Problem description.
Answer these questions about the blog post "Purge":
1. How long has the writer taken hydrocodone?
2. Besides birth control, which medication did the writer stop taking, and for how long had it been taken?
3. How did the writer's daily hydrocodone dose change with tapering?
[Selected extract — start]
Tuesday, July 14, 2009

Purge

I have decided to write what will probably be my most raw and least comprehensible blog post thus far. I am currently going through withdrawal from hydrocodone, which I have taken for 10 years to treat fibromyalgia pain. Recent studies have shown that taking pain medication is actually counterproductive for fibro sufferers. Our brains are programmed to make our bodies feel pain, so the pain pills only cause more pain (after a certain dosage, at least). That was one catalyst for my decision.

Another catalyst was the threat of liver damage. Even before the recent news broke of the FDA's desire to ban opiates that contain acetaminophen, I was aware of the risk I was taking. But after taking hydrocodone for 10 years, I'm sure the risk has increased. I am taking a higher dosage than when I started, because that's how it works. My body has built up a tolerance to it, along with a dependence on it. I don't want to be on these pills for the rest of my life though. I won't have a liver left.

Yet another was my recent break up with my live-in boyfriend (currently my live-in ex-boyfriend). I decided I need to do a complete overhaul. I need to get myself in good shape and do it without medication. I also decided to stop taking birth control, which I have taken on-and-off for about four year, and klonopin, which I was taking for about a month.

Maybe this was a bad idea. Maybe I shouldn't take myself off of medications that my body has become dependent upon after I just got out of a long-term relationship (I blogged about that on Myspace and Facebook but not here, for some reason). Maybe it will be too much stress for me. But I've decided to purge myself of all unhealthy things in my life. So why not just get it all over with at once? I refuse to stay tied down to a pill the rest of my life, just like I refuse to stay tied down to a man who is wrong for me. Even though I tapered off (I went from two or three of 7.5 strength a day to only half in the morning), I know this will be hard. But I don't want to feel like an addict anymore.
[Selected extract — finish]
[Raw data — start]
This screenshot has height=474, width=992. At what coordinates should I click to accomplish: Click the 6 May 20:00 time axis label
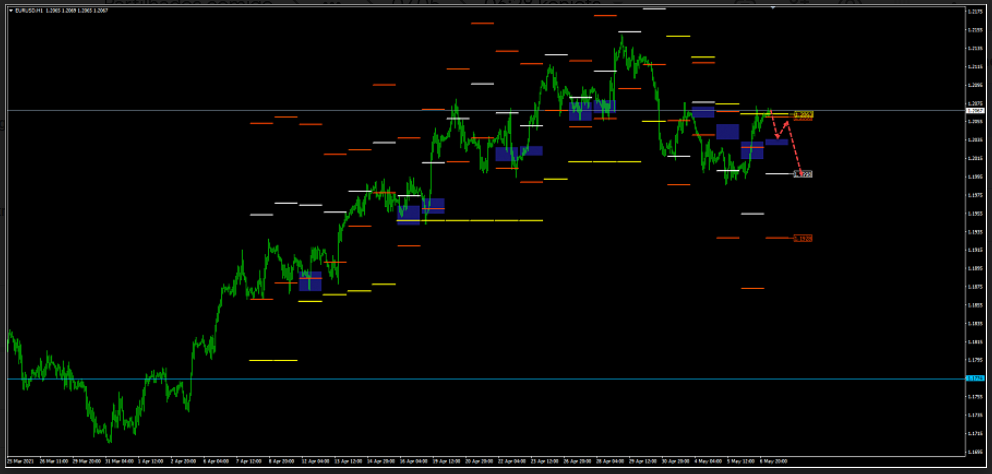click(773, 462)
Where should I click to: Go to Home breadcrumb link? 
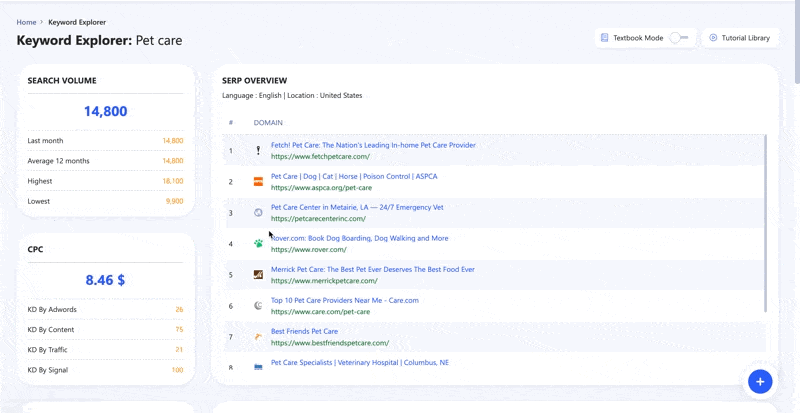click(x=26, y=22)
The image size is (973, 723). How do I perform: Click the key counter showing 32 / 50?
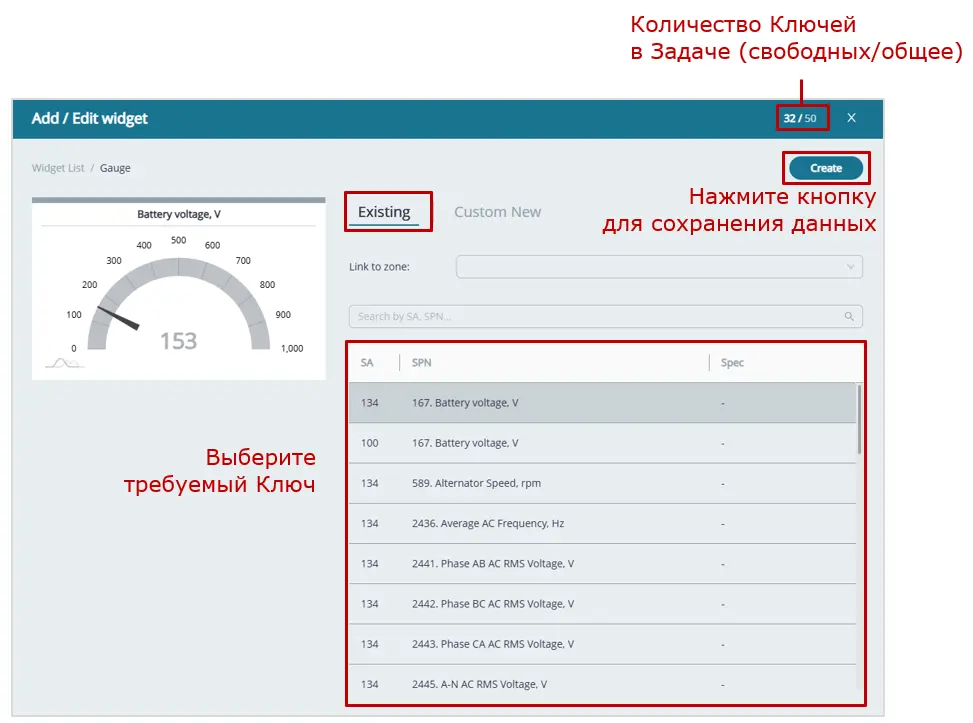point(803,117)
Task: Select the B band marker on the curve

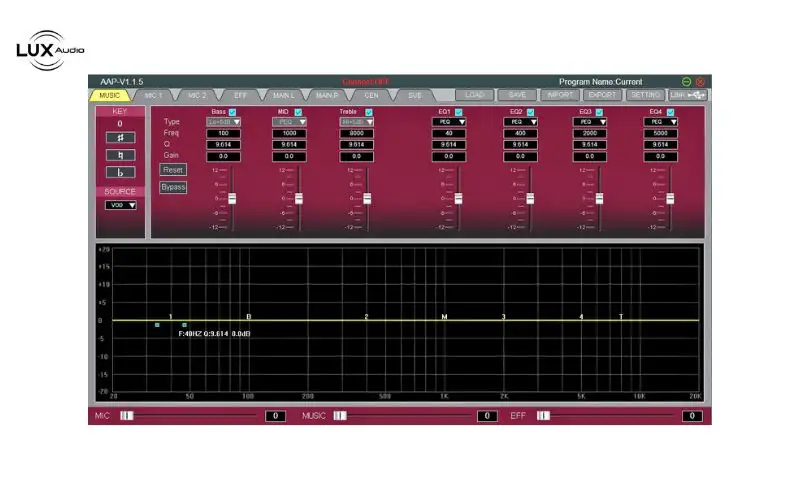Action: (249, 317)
[Raw data — finish]
Answer area.
1. 10 years.
2. Klonopin, taken for about a month.
3. It went from two or three of 7.5 strength a day to only half in the morning.